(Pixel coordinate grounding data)

----

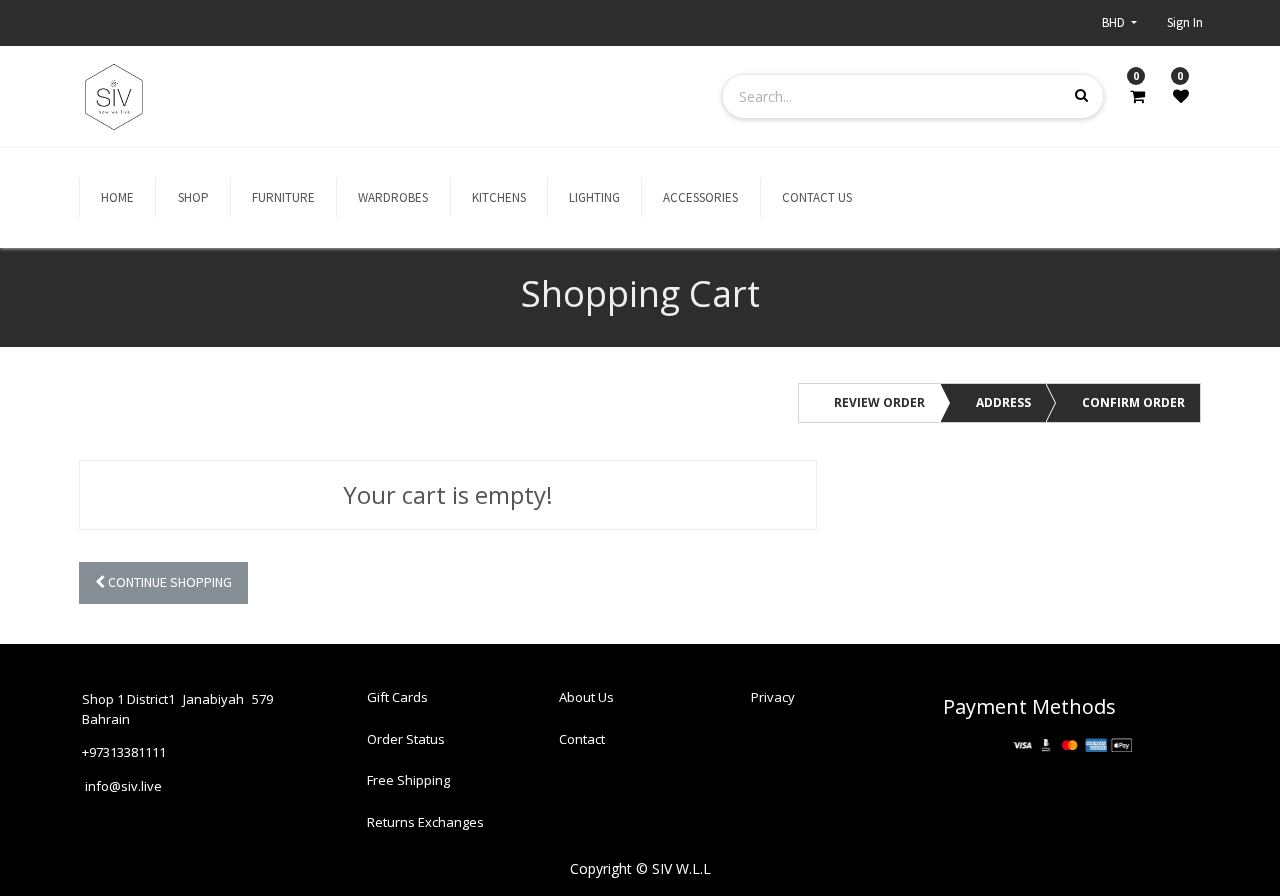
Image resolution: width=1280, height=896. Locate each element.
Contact (582, 739)
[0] (1137, 96)
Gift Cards (397, 697)
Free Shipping (408, 780)
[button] (163, 583)
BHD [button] (1115, 22)
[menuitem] (117, 198)
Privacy (773, 697)
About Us (586, 697)
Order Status (406, 739)
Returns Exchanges (425, 822)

----

**Exercise prompt**
What you return should match the records line for line, minus the pictures.

**Worked solution**
Image resolution: width=1280, height=896. Locate each element.
Contact (582, 739)
[0] (1137, 96)
Gift Cards (397, 697)
Free Shipping (408, 780)
[button] (163, 583)
BHD [button] (1115, 22)
[menuitem] (117, 198)
Privacy (773, 697)
About Us (586, 697)
Order Status (406, 739)
Returns Exchanges (425, 822)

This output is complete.